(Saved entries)
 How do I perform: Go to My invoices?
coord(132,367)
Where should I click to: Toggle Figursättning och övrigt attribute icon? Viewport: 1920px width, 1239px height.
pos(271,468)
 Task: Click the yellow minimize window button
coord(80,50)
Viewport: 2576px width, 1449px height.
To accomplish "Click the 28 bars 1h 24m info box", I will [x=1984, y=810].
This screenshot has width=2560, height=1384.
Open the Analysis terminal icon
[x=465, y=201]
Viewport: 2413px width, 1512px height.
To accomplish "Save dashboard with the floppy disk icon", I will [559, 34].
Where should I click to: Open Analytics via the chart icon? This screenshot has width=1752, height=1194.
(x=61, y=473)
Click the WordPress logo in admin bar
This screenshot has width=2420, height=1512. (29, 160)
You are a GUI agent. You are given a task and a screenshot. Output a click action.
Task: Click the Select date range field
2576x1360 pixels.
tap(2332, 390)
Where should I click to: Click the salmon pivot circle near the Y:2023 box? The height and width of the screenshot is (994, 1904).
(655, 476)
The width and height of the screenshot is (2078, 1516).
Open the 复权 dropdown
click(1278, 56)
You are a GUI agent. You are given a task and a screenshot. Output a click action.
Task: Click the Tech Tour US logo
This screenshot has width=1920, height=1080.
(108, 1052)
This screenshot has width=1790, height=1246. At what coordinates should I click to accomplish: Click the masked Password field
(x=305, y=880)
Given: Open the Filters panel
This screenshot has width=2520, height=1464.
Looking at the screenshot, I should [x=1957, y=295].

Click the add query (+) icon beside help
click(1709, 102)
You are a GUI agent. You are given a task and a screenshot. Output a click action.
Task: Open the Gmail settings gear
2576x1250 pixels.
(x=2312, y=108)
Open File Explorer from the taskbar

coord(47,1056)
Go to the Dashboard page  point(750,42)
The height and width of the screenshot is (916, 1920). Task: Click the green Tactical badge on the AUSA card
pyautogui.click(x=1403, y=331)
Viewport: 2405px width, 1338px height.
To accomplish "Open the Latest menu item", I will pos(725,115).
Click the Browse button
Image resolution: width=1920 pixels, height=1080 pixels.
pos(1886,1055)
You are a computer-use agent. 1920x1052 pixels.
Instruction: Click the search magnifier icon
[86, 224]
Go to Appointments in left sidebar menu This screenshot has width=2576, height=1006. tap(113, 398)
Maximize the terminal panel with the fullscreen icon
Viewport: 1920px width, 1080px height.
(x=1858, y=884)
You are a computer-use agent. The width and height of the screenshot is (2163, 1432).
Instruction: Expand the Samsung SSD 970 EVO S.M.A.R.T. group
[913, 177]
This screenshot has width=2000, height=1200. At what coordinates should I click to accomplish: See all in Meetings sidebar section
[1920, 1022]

## Required work:
Every line above that holds the word "computer" should be copied out.

## Response to the task:
You are a computer-use agent. 1920x1052 pixels.
You are a computer-use agent. The width and height of the screenshot is (2163, 1432).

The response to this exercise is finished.